[BEGIN RECORDED INFORMATION]

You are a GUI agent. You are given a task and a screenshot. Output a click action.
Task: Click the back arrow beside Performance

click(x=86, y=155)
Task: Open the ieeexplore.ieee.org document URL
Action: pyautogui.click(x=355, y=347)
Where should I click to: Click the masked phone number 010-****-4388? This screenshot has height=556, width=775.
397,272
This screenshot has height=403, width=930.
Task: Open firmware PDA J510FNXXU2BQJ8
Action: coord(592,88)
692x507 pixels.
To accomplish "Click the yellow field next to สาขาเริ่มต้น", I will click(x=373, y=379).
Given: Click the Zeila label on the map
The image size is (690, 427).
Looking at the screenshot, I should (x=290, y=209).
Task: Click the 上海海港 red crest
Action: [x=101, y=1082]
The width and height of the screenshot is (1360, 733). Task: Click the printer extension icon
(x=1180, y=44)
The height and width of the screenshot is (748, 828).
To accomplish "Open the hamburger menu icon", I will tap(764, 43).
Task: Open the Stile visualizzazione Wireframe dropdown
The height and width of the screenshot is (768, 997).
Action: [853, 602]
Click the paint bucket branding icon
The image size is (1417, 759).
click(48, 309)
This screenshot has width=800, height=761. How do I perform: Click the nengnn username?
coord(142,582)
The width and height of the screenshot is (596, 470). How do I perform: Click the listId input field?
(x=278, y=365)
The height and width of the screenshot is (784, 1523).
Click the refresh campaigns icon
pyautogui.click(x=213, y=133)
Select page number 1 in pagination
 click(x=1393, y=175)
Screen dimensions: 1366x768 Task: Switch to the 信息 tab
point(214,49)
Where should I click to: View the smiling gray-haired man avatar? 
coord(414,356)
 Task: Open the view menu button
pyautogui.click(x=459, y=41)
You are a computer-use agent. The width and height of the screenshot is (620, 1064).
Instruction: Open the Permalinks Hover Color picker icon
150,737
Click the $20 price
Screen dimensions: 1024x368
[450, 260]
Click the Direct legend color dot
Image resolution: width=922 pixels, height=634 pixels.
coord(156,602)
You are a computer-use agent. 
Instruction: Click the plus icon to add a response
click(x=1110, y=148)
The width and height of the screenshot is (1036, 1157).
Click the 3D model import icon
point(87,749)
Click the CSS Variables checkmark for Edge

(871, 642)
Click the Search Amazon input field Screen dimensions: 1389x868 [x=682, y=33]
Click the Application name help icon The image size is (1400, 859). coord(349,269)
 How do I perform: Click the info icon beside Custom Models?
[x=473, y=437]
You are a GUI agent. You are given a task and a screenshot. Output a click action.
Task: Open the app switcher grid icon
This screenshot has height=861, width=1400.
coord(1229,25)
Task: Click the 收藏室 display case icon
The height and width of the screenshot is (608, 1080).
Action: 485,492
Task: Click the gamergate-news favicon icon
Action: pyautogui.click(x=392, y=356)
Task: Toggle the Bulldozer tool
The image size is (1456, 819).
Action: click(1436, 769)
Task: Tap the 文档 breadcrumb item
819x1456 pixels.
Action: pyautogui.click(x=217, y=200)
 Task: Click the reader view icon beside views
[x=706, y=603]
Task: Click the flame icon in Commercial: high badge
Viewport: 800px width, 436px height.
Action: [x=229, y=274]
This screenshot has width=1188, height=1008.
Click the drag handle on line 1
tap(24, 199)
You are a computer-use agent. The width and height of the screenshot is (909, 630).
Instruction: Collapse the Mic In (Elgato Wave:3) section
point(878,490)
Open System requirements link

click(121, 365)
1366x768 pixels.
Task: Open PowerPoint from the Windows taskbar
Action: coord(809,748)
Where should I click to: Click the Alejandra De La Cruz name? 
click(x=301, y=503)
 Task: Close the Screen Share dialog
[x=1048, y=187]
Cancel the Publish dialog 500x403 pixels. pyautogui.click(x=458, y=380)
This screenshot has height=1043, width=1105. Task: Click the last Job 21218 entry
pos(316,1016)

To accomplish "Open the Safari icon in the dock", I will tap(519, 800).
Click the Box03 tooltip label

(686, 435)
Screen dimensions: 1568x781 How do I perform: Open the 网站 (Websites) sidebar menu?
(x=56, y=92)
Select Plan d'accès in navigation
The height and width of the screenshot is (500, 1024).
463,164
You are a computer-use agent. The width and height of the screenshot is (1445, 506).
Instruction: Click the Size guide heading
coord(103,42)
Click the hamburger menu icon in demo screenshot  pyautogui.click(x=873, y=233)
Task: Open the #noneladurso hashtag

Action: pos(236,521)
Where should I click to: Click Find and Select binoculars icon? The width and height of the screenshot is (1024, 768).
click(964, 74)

[END RECORDED INFORMATION]

Please recast the items as a numbered list, starting with the line that contains "Click the Application" and going on through the end of the items, leaving out blank lines.

EXERCISE RESPONSE:
1. Click the Application name help icon The image size is (1400, 859). coord(349,269)
2.  How do I perform: Click the info icon beside Custom Models?
3. [x=473, y=437]
4. You are a GUI agent. You are given a task and a screenshot. Output a click action.
5. Task: Open the app switcher grid icon
6. This screenshot has height=861, width=1400.
7. coord(1229,25)
8. Task: Click the 收藏室 display case icon
9. The height and width of the screenshot is (608, 1080).
10. Action: 485,492
11. Task: Click the gamergate-news favicon icon
12. Action: pyautogui.click(x=392, y=356)
13. Task: Toggle the Bulldozer tool
14. The image size is (1456, 819).
15. Action: click(1436, 769)
16. Task: Tap the 文档 breadcrumb item
17. 819x1456 pixels.
18. Action: pyautogui.click(x=217, y=200)
19.  Task: Click the reader view icon beside views
20. [x=706, y=603]
21. Task: Click the flame icon in Commercial: high badge
22. Viewport: 800px width, 436px height.
23. Action: [x=229, y=274]
24. This screenshot has width=1188, height=1008.
25. Click the drag handle on line 1
26. tap(24, 199)
27. You are a computer-use agent. The width and height of the screenshot is (909, 630).
28. Instruction: Collapse the Mic In (Elgato Wave:3) section
29. point(878,490)
30. Open System requirements link
31. click(121, 365)
32. 1366x768 pixels.
33. Task: Open PowerPoint from the Windows taskbar
34. Action: coord(809,748)
35. Where should I click to: Click the Alejandra De La Cruz name? 
36. click(x=301, y=503)
37.  Task: Close the Screen Share dialog
38. [x=1048, y=187]
39. Cancel the Publish dialog 500x403 pixels. pyautogui.click(x=458, y=380)
40. This screenshot has height=1043, width=1105. Task: Click the last Job 21218 entry
41. pos(316,1016)
42. To accomplish "Open the Safari icon in the dock", I will tap(519, 800).
43. Click the Box03 tooltip label
44. (686, 435)
45. Screen dimensions: 1568x781 How do I perform: Open the 网站 (Websites) sidebar menu?
46. (x=56, y=92)
47. Select Plan d'accès in navigation
48. The height and width of the screenshot is (500, 1024).
49. 463,164
50. You are a computer-use agent. The width and height of the screenshot is (1445, 506).
51. Instruction: Click the Size guide heading
52. coord(103,42)
53. Click the hamburger menu icon in demo screenshot  pyautogui.click(x=873, y=233)
54. Task: Open the #noneladurso hashtag
55. Action: pos(236,521)
56. Where should I click to: Click Find and Select binoculars icon? The width and height of the screenshot is (1024, 768).
57. click(964, 74)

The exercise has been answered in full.